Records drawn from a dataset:

-- Opening Marker --

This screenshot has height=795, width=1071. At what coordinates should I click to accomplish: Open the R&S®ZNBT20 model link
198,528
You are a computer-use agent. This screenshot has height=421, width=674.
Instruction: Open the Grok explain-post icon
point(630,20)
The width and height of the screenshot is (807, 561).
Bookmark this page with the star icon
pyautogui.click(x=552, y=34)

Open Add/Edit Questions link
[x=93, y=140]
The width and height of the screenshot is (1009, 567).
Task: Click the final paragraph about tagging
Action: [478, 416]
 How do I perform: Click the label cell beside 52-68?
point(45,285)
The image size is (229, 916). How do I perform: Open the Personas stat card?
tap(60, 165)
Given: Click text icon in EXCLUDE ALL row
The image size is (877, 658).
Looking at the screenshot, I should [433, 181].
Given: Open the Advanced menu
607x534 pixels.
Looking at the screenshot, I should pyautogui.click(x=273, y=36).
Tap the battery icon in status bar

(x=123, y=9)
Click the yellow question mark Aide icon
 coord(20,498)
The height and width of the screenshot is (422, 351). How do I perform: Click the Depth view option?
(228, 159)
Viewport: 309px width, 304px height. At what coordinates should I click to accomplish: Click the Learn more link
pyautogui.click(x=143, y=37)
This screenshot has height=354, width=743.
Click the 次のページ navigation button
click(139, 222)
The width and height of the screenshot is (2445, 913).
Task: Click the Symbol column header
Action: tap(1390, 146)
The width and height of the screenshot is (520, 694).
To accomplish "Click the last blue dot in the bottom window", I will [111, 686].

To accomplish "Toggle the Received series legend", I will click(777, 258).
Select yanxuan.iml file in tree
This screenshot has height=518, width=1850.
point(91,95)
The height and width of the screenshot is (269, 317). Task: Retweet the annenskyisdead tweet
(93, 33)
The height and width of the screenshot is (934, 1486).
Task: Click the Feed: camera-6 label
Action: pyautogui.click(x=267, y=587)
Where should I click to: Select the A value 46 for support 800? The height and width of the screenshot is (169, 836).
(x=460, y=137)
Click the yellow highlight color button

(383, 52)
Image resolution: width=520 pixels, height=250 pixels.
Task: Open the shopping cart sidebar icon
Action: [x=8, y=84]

-- Closing Marker --

[Exercise description]
Search the entries for the word "Given", then gather every line that has it.

[Solution]
Given: Click text icon in EXCLUDE ALL row
Given: Open the Advanced menu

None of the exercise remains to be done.